C'était (pour ainsi dire) le premier défilé de cette fashion week à Paris. Une démonstration de créativité radicale, orchestrée avec pertinence et au laser dans des chais : là où le jeune vin prend toute sa robe avec le temps, lui aussi.
Le choix du lieu était déjà osé en soi : Issy-Les-Moulineaux. Cinquante minutes de Paris, pour commencer la journée, avec une enfilade de shows à la suite. Il fallait être motivé, mais tout le monde était là. A raison.
Dans le dédale des voûtes du chais, sombre et froid, des jeux de laser et des lumière ultra-violet
balayaient le déjà-vu qu'on avait pu accumuler ces dernières saisons : Marine Serre a surpris et séduit, secoué les codes. Etoile montante lors de ses études à La Cambre, la jeune créatrice surdouée confirme les espoirs placés en elle par le Prix LVMH notamment : elle ne s'arrête pas au "produit", elle développe un vocabulaire.
Son propos, post-apocalyptique et fondé sur la crise environnementale
se prêtait bien au jeu d'une scénographie "fin du monde en catacombes", puisque les chocs sont toujours la perspective d'un recommencement.

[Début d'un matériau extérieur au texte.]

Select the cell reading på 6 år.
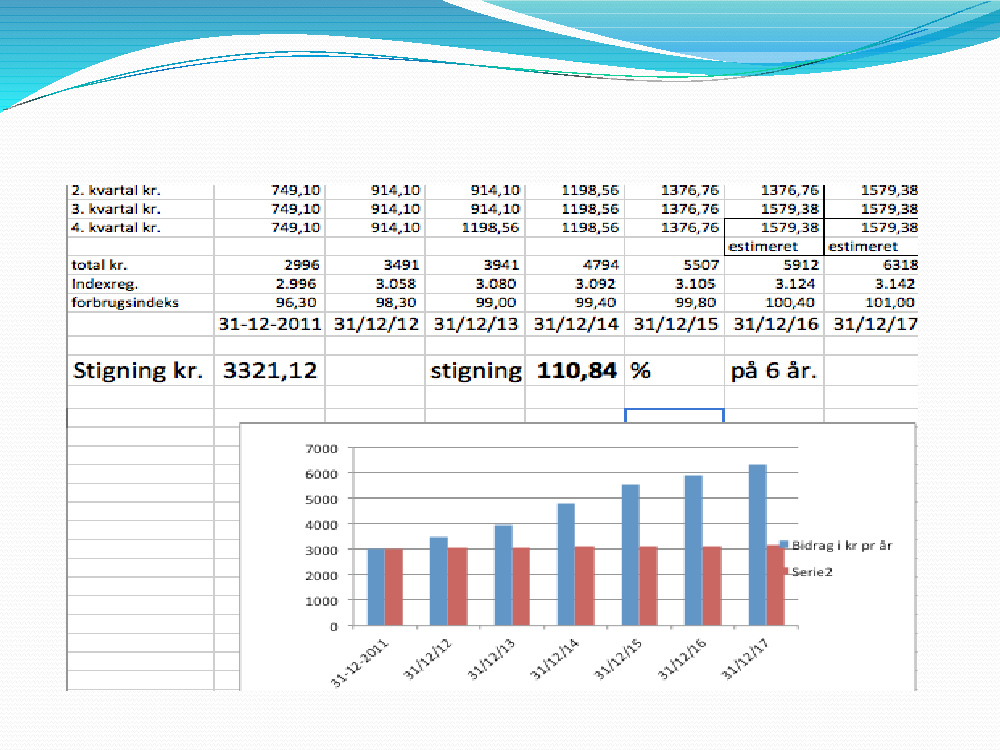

Sa collection de combat, qui hybride des pièces de sport et de soirée, de ville et de science-fiction, est virtuellement destinée à survivre. Dans le monde qui fond (il faisait par ailleurs 22° à Paris, en plein mois de février), et dans la mode qui cherche sa sortie de crise.
Combinaisons spatiales spéciales, combinaisons de super-héros du quotidien
les académiques imprimés qui lui sont chers et les velours psychédéliques taillent sur mesure un vestiaire de film anti-catastrophe, ou du moins, bien habillés.
Marine Serre nous rappelle qu’on ne peut pas ignorer la réalité d’une civilisation en mutation
ni renoncer à notre individualité dans un contexte de mode qui n'en peut plus de repomper sur ses propres amnésies. Elle innove, elle bouscule, et elle tranche. Au laser, évidemment.